» PROBLEM TO SOLVE
Write the next few paragraphs of the article below about President Biden's labor organizing and collective bargaining task force, starting right after its last sentence.

» PASSAGE PROVIDED
● ● ●

Union Station: Biden creates labor organizing and collective bargaining task force


Biden creates labor organizing and collective bargaining task force

President Joe Biden (D) signed the “Executive Order on Worker Organizing and Empowerment” on April 26, creating a task force related to public- and private-sector union organizing. 

About the order

The executive order establishes a task force to “identify executive branch policies, practices, and programs that could be used, consistent with applicable law, to promote [the Biden Administration]’s policy of support for worker power, worker organizing, and collective bargaining.” The order states that the task force “also shall identify statutory, regulatory, or other changes that may be necessary to make policies, practices, and programs more effective means of supporting worker organizing and collective bargaining.”

The order asserts that “[i]n the past few decades, the Federal Government has not used its full authority to promote and implement [the National Labor Relations Act] policy of support for workers organizing unions and bargaining collectively with their employers.”

● ● ●

» DATASET EXTRACT
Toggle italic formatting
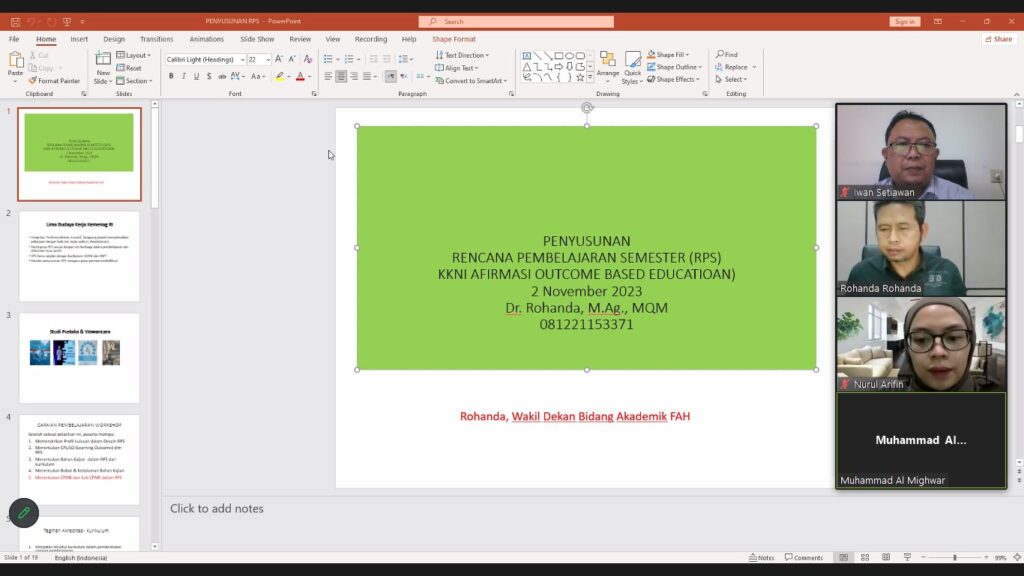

● ● ●

» OUTPUT FOR THIS TASK
The task force has 180 days to submit recommendations “to promote worker organizing and collective bargaining in the public and private sectors, and to increase union density.”

Vice President Kamala Harris will chair the 24-member task force, with Secretary of Labor Marty Walsh serving as vice chair. 

The order revokes two executive orders signed by President Donald Trump (R): “Establishing the President’s National Council for the American Worker” (2018) and “Continuing the President’s National Council for the American Worker and the American Workforce Policy Advisory Board” (2020). The council and advisory board were set to terminate in September 2021. 

According to a White House fact sheet on the order, Biden and Harris “believe that the decline of union membership is contributing to serious societal and economic problems in our country,” including “economic inequality, stagnant real wages, and the shrinking of America’s middle class.”

This was the 41st executive order Biden has signed during his time in office.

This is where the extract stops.